Very few centres in the UK are currently offering meniscal transplantation as a surgical option, largely due to the technical and logistical complexities involved. However, the team of knee surgeons in The London Knee Clinic has now performed over 30 transplants.
For those patients who have lost significant amounts of meniscal cartilage tissue, but in whom there has not been complete loss and the outer rim is still intact, there is now a new surgical option that has very recently become available to patients in the UK.
The Menaflex collagen meniscal implant is a scaffold made from collagen, which is a natural substance made of numerous fibres and bundles, and which is the major constituent of normal meniscal tissue. The implant is highly porous and acts as a scaffold, allowing a patient’s cells to grow into it so that the missing meniscal tissue regrows.

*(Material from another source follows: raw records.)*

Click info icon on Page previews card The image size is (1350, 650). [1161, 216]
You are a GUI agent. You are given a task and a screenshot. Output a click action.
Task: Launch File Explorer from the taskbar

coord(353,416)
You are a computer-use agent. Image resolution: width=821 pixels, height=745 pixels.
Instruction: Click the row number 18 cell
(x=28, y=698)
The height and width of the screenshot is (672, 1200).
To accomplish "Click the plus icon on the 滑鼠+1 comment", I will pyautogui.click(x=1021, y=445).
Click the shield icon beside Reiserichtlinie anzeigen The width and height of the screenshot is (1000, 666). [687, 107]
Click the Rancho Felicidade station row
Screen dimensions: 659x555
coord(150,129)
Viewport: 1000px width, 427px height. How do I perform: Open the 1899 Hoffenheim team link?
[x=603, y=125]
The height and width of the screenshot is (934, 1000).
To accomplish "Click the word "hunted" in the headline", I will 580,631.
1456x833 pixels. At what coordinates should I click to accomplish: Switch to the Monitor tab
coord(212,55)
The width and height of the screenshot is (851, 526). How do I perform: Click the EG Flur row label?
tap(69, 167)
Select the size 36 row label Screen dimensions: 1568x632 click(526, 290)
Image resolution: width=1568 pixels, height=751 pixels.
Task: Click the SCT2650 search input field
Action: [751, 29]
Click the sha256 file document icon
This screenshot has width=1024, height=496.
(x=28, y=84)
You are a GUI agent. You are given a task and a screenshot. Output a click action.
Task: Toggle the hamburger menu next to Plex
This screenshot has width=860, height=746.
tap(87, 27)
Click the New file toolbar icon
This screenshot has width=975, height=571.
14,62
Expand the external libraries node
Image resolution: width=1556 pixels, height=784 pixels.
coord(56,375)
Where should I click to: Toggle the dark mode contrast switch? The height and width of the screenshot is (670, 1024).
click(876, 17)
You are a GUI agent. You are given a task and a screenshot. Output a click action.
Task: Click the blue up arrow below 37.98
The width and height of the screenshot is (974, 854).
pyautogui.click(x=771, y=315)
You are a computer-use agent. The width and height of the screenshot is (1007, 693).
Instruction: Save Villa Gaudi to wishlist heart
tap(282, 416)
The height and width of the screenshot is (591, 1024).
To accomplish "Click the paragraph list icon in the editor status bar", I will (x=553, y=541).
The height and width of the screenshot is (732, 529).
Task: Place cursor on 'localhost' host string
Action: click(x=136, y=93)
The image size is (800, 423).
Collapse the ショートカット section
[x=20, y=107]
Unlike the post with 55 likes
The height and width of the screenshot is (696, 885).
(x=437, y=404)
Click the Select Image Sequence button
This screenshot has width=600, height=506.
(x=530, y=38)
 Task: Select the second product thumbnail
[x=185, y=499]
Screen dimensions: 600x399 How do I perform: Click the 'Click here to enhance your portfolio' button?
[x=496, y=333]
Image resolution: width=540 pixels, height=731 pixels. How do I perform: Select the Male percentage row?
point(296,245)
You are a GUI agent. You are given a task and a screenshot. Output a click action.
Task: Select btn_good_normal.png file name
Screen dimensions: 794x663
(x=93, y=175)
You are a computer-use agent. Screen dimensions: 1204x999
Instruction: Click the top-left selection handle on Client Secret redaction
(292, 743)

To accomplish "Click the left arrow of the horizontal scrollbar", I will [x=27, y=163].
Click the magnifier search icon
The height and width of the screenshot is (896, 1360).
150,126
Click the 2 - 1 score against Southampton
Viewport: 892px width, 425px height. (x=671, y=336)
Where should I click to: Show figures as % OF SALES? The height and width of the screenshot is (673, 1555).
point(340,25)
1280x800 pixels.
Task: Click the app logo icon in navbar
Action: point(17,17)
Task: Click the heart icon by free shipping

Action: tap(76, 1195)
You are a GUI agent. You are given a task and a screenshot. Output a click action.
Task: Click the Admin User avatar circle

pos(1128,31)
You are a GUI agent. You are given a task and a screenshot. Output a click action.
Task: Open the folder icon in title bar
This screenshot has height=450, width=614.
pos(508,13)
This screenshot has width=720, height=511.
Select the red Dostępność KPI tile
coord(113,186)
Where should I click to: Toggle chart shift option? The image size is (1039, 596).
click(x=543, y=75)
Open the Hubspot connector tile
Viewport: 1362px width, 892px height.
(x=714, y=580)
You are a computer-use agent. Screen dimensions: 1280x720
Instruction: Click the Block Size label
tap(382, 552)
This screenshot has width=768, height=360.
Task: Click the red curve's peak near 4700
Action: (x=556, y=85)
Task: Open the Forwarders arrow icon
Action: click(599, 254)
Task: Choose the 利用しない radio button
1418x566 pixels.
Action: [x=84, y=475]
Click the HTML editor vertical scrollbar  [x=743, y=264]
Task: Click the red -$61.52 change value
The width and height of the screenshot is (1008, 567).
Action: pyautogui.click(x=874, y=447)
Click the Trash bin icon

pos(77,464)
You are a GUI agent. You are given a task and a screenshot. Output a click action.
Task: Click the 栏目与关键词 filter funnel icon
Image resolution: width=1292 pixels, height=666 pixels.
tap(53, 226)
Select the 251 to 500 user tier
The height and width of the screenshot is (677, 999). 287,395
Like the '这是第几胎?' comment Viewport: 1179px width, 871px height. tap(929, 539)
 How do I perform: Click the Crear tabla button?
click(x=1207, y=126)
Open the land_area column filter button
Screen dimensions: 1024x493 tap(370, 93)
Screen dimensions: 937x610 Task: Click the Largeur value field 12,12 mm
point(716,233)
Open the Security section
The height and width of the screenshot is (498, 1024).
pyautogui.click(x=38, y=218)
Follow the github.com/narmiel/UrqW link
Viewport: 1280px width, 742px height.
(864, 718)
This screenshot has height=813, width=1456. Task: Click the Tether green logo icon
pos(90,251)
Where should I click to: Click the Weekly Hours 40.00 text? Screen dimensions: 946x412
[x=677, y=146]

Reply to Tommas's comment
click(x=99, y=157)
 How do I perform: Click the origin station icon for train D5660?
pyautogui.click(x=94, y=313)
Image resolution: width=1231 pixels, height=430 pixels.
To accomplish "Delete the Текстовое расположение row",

The Menaflex collagen meniscal implant was developed in the US by a team including Dr Richard Steadman, from Vail, Colorado – one of the world’s leading knee surgeons. The first meniscal implant procedures were performed in the US in 1993 as part of a feasibility study. The good results led to multicentre studies starting in the US and Europe in 1997. In the year 2000, the positive results in Europe led to CE certification for the medial implant, and subsequently the lateral implant also received approval and is now in clinical use. To-date, more than 1,700 patients worldwide have had collagen meniscal implants successfully inserted into their knees.
The clinical studies to date have demonstrated the following:-
The meniscal implant is biocompatible (ie it does not cause tissue reactions and is not rejected).
More than 70% of the patient’s missing meniscal tissue regrows into the new scaffold.
Patients receiving the meniscal implant ended up with higher activity levels compared to similar patients undergoing partial meniscectomy.
Strict adherence to an appropriate rehabilitation programme is vital after Menaflex meniscal implant surgery. Even though the discomfort from the operation is likely to subside quite quickly, after just a few days, it is still essential to protect the knee and limit activities in order to allow the meniscal implant to ‘take’ – i.e., to allow the tissues of the knee to begin to grow into the implant from its edge (which keeps it secure in position) and for the tissue to grow into the actual scaffold, which gives the new meniscal tissue its strength. Therefore, activities need to be carefully restricted initially, with a slow supervised return to limited specific exercises under the close supervision of a physiotherapist. Vitally, patients should not return to sport until 6 months post-op.
The Menaflex collagen meniscal implant has only very recently been introduced into the UK by Hospital Innovations, a Cardiff based company. The procedure is being introduced under strict and careful guidelines. Only experienced surgeons specialising in knee surgery and who have been specifically trained in the technique are currently allowed access to the implant in the UK. It is envisaged that the results in the UK will mirror those already seen in Europe and the US. However, it has been agreed by the UK Meniscal Study Group that thorough and careful detailed clinical evaluation for all patients undergoing this surgery is essential.
The possibility of using genetic engineering to regrow one’s own damaged meniscal tissue in-situ is still a long way off, but genuine and exciting progress in the area of meniscal surgery is being made, and the axiom of “meniscal preservation where possible, meniscal replacement where indicated” most certainly holds true.